▶ [Collected data entries]

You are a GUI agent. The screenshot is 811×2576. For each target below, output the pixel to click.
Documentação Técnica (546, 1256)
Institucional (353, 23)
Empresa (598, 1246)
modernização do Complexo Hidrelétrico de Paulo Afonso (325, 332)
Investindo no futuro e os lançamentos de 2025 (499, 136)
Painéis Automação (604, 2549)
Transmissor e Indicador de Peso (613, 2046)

▶ [Task to complete] The answer must be the lines from the one containing "modernização do Complexo" through the last line of the records, written out exactly; please include nothing more.

▶ [Response to the task]
modernização do Complexo Hidrelétrico de Paulo Afonso (325, 332)
Investindo no futuro e os lançamentos de 2025 (499, 136)
Painéis Automação (604, 2549)
Transmissor e Indicador de Peso (613, 2046)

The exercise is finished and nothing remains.